Friedrich Merz oppose un refus cinglant à Donald Trump sur le détroit d'Ormuz
Friedrich Merz a tenu à clarifier sa position vis-à-vis de Donald Trump de manière particulièrement ferme. La réponse du chancelier allemand à la demande du président américain d'aider les États-Unis à débloquer le détroit d'Ormuz – un point de passage vital pour le commerce mondial des hydrocarbures – s'est révélée particulièrement tranchante et sans équivoque.
« Nous ne participons pas à cette guerre » contre l'Iran
« Nous ne participons pas à cette guerre » contre l'Iran, a déclaré Friedrich Merz lundi, soulignant que « les États-Unis d'Amérique et Israël ne nous ont pas consultés » avant le déclenchement des hostilités. Le chancelier allemand, qui recevait à Berlin le Premier ministre néerlandais Rob Jetten, a ajouté avec insistance : « Cela signifie aussi que, tant que la guerre se poursuit, nous ne participerons pas à garantir la liberté de navigation dans le détroit par des moyens militaires. »
Le dirigeant conservateur a martelé que « cette guerre n'est pas une affaire de l'Otan », rappelant que le secrétaire général de l'Alliance atlantique Mark Rutte « l'a déjà souligné » à plusieurs reprises.
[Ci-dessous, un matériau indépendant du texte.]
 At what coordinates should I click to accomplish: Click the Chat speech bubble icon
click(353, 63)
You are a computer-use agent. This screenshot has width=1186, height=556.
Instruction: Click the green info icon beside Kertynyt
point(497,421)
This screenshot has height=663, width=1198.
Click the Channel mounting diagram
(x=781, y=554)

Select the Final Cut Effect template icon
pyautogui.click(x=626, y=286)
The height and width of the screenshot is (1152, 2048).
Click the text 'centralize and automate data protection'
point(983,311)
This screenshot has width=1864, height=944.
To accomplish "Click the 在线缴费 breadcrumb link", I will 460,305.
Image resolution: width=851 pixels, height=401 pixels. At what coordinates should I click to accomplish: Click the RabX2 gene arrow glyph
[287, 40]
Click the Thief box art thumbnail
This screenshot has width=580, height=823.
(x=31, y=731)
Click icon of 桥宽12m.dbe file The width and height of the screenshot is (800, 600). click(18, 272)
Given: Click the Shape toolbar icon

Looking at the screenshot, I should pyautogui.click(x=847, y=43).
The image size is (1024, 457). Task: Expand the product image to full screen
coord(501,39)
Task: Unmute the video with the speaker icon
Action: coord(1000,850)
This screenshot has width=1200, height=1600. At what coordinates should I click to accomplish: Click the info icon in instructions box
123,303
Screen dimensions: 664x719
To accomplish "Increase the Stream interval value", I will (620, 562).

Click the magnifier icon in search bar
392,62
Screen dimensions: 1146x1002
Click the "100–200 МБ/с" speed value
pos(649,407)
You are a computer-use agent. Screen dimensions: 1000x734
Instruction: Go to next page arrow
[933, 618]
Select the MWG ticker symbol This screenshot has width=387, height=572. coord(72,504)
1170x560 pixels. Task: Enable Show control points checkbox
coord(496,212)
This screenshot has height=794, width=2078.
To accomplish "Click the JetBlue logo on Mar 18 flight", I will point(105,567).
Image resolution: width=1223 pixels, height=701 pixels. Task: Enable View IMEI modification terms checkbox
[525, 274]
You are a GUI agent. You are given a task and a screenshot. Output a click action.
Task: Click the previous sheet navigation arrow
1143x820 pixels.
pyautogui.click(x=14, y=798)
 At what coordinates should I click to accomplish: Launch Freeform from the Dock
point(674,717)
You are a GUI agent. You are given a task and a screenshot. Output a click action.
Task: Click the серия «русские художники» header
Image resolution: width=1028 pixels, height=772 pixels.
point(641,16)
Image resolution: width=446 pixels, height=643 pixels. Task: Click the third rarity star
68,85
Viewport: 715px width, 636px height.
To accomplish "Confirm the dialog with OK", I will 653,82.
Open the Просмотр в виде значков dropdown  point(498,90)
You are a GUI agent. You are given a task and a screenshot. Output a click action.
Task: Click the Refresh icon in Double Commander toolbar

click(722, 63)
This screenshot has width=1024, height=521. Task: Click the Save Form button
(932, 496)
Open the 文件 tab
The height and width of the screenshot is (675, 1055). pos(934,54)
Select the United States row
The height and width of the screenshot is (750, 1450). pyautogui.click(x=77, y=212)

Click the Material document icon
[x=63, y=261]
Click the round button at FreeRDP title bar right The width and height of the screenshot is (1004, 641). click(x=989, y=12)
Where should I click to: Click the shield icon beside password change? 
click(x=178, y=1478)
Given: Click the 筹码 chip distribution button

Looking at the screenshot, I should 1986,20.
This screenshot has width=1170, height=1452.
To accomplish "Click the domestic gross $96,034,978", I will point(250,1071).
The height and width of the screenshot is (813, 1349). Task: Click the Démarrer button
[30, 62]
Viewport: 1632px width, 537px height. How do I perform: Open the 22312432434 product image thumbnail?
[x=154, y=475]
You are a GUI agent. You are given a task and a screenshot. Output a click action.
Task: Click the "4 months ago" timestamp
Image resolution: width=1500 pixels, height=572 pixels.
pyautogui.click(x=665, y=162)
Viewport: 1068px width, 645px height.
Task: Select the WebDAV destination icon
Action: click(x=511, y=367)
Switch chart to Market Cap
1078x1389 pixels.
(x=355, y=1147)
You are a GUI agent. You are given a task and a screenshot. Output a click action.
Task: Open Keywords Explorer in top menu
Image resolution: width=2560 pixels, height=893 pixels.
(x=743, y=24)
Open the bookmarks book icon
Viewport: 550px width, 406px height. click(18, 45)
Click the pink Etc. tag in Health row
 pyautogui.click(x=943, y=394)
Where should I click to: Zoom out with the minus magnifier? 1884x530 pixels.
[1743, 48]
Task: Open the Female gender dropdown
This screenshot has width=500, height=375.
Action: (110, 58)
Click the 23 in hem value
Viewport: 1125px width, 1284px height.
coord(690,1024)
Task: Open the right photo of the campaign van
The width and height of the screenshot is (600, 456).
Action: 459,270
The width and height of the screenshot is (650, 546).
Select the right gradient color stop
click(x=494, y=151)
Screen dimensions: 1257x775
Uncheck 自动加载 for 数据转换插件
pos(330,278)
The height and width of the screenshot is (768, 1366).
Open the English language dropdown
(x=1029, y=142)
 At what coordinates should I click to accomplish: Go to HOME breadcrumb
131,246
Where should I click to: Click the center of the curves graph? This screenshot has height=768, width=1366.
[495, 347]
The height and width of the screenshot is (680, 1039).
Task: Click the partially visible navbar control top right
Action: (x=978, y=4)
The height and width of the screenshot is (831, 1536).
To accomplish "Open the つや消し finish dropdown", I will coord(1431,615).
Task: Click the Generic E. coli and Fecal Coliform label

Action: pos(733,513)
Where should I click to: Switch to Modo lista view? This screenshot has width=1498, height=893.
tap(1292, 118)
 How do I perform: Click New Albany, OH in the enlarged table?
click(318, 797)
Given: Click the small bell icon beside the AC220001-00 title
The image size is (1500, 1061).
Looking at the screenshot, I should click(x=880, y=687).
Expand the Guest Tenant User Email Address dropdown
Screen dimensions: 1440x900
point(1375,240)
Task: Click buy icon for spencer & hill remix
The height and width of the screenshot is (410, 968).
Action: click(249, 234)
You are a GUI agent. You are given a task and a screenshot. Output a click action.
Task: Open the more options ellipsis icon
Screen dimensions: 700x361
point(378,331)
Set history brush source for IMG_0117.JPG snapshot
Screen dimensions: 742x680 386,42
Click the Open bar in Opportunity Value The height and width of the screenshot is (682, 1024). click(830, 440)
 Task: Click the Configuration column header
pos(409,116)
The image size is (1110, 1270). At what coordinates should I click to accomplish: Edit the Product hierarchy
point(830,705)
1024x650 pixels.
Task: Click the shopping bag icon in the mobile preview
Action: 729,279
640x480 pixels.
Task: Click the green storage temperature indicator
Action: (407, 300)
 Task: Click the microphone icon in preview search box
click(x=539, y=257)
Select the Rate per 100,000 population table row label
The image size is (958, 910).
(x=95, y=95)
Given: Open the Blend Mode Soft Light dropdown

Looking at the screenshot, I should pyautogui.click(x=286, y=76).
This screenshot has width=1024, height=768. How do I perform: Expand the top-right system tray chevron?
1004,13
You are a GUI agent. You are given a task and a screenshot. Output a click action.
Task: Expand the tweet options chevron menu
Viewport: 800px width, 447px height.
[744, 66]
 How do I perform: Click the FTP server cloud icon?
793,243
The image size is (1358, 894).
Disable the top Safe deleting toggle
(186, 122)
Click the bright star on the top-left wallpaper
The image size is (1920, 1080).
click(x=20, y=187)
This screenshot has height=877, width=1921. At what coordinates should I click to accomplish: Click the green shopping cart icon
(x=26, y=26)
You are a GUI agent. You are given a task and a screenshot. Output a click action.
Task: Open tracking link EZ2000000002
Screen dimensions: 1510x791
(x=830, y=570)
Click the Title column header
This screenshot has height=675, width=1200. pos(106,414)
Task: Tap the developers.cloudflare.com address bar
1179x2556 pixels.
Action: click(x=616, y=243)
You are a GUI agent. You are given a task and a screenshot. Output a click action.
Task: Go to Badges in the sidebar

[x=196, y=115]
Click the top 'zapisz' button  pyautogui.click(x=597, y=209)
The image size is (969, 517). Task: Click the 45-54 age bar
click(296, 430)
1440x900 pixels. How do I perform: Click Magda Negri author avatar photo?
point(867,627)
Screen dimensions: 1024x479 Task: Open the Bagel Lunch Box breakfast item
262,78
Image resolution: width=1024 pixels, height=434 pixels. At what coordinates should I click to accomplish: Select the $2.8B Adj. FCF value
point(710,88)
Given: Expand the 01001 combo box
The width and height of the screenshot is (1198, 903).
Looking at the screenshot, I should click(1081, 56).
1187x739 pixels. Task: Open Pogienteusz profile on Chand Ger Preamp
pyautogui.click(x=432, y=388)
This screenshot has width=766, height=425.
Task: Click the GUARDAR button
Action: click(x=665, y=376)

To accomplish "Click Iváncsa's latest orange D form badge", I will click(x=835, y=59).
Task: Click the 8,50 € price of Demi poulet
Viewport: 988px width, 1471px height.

Il a également précisé que la Constitution allemande exigerait, pour une telle intervention extérieure, un mandat international clair et légitime, « qu'il provienne des Nations unies, de l'Union européenne ou de l'Otan ».
La réplique de Donald Trump et la position diplomatique de Berlin
Donald Trump a reproché lundi à certains pays de ne « pas vouloir s'impliquer » dans la sécurisation du détroit d'Ormuz, après son appel à aider les États-Unis dans cette tâche au cours du week-end. « Depuis quarante ans, nous vous protégeons et vous ne voulez pas vous impliquer dans quelque chose de très mineur », a déclaré le président américain depuis la Maison-Blanche, dans une critique directe envers ses alliés.
Berlin souhaite par ailleurs savoir « de la part d'Israël et des États-Unis », ses alliés historiques, « à quel moment les objectifs militaires en Iran auront été atteints », a souligné lundi un porte-parole du ministère allemand des Affaires étrangères. « On pourra ensuite engager des pourparlers en vue d'une solution diplomatique durable et négociée », a-t-il ajouté.
Priorités militaires et questions stratégiques
S'opposant fermement à toute « nouvelle escalade militaire » dans la région, l'Allemagne n'offrira « aucune participation militaire » mais est prête « à garantir, par la voie diplomatique, la sécurité du passage dans le détroit d'Ormuz », a déclaré le ministre allemand de la Défense Boris Pistorius. La priorité militaire actuelle de Berlin est sa « responsabilité très importante » face à la menace russe sur « le flanc Est » de l'Otan et « le Grand Nord », a-t-il précisé.
Le ministre social-démocrate s'est même interrogé publiquement sur la logique de la demande américaine : « Qu'attend Donald Trump d'une, disons, poignée ou même deux de frégates européennes, là-bas, dans le détroit d'Ormuz ? Qu'elles accomplissent ce que la puissante marine américaine, à elle seule, n'arrive pas à faire ? » Cette question rhétorique souligne le scepticisme allemand face aux attentes stratégiques de Washington dans ce conflit.